Task item:
Whenever a line carries the word "height", pull it out of the entries.

Provided data:
= = = = = = =

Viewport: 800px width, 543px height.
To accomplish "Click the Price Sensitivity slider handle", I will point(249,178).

= = = = = = =

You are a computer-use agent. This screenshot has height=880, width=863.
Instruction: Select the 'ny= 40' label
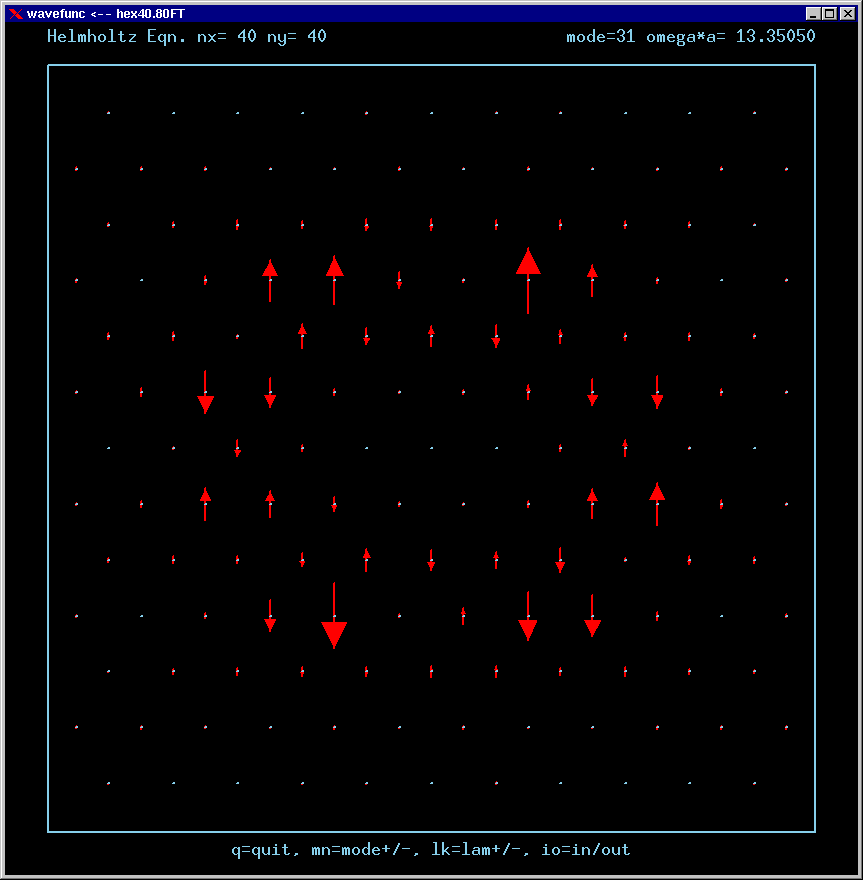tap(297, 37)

= = = = = = =

Completed exercise:
Viewport: 800px width, 543px height.
You are a computer-use agent. This screenshot has height=880, width=863.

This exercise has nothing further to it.